■ **Directions**
Line by line, please look for the word "Toggle" in the following records, then copy each line you find it in.

■ **Study material**
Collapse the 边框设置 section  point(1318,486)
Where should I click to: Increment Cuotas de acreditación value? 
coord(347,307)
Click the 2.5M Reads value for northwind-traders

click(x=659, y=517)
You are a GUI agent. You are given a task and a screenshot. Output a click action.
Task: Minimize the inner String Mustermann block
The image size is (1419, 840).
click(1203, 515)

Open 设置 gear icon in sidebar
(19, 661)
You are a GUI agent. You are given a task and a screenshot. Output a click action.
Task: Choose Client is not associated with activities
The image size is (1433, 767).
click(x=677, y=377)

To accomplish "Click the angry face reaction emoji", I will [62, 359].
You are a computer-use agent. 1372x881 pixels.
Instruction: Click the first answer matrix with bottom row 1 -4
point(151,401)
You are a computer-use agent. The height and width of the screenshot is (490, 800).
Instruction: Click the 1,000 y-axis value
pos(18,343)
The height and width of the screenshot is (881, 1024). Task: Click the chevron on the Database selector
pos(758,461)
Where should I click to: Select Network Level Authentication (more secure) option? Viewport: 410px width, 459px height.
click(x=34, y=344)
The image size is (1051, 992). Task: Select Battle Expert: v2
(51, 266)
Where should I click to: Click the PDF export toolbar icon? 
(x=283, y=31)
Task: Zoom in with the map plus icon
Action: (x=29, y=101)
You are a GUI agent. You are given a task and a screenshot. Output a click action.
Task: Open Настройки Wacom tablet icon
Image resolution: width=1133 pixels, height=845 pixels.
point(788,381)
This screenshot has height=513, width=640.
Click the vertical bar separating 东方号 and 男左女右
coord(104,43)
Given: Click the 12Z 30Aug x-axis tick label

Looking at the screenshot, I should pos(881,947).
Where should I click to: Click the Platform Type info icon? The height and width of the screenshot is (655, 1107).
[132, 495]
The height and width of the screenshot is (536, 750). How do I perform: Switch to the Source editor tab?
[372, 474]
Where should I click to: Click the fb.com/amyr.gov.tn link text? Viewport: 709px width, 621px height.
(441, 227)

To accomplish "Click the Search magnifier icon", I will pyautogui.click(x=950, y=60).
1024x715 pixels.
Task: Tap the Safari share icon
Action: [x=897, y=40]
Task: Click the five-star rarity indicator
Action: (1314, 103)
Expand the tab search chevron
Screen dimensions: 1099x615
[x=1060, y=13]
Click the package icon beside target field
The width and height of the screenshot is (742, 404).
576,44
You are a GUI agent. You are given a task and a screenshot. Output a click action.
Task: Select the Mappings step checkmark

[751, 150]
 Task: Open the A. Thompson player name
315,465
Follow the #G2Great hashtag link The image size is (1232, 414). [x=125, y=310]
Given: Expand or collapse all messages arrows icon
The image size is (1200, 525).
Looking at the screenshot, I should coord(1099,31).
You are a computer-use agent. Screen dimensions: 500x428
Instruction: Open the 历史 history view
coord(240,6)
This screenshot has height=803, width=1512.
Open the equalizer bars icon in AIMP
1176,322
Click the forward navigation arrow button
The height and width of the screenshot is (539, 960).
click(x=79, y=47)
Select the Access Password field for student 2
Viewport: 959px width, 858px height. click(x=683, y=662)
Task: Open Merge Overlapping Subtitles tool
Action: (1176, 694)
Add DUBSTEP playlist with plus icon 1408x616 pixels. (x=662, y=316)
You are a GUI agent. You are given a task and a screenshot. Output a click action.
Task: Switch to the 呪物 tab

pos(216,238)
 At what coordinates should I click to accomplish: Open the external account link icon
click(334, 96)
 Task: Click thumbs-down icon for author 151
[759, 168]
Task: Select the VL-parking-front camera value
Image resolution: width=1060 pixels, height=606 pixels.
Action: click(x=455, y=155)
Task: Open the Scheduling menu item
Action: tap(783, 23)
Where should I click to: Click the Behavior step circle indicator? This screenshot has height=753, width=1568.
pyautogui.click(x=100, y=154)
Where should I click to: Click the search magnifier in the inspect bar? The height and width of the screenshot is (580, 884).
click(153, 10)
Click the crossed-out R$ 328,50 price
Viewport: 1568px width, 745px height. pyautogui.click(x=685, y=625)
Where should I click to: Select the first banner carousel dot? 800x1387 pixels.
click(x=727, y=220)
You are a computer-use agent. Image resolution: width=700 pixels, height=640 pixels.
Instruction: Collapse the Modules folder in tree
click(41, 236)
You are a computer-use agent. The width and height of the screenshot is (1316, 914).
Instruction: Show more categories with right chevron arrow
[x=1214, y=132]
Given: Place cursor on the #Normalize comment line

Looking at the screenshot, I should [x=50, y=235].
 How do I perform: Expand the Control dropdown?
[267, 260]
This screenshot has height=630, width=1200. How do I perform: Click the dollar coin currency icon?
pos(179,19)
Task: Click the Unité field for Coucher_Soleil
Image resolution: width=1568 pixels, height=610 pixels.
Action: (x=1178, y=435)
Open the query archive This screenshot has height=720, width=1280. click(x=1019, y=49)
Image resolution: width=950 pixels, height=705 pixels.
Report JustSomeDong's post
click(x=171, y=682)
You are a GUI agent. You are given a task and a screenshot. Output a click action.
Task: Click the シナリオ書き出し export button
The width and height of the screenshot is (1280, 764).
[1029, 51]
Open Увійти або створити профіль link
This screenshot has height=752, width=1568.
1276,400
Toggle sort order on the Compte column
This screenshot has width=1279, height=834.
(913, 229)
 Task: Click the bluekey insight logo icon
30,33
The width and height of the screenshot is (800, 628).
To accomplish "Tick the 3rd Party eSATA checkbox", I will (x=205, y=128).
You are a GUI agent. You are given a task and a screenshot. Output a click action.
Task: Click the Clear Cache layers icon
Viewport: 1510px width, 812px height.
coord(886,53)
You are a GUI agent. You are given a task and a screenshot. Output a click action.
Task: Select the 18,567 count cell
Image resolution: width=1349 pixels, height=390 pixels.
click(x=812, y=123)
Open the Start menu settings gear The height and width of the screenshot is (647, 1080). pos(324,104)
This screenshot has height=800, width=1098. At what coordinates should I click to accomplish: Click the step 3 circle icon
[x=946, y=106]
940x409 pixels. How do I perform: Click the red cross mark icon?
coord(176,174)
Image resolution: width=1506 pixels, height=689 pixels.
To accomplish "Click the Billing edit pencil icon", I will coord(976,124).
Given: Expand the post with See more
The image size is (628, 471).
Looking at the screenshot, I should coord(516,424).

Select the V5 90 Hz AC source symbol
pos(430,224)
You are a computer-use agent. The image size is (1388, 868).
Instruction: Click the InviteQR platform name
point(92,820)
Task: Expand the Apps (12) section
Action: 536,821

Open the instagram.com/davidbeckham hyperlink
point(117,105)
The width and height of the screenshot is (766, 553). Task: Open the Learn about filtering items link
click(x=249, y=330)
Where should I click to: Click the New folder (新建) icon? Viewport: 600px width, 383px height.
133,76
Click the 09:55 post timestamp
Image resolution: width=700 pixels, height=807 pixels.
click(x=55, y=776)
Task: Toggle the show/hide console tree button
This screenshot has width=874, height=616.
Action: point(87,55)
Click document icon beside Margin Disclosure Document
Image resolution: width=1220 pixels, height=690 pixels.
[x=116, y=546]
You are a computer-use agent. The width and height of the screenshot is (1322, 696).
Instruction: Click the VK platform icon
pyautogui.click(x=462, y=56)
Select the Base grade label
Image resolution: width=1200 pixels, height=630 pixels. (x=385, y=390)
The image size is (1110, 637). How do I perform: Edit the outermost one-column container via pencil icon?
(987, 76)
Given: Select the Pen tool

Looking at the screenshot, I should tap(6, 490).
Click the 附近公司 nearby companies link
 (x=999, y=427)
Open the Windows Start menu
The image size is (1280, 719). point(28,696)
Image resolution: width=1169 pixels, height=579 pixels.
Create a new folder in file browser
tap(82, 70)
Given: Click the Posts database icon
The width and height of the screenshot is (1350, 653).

■ **Output of the exercise**
Toggle sort order on the Compte column
Task: Toggle the show/hide console tree button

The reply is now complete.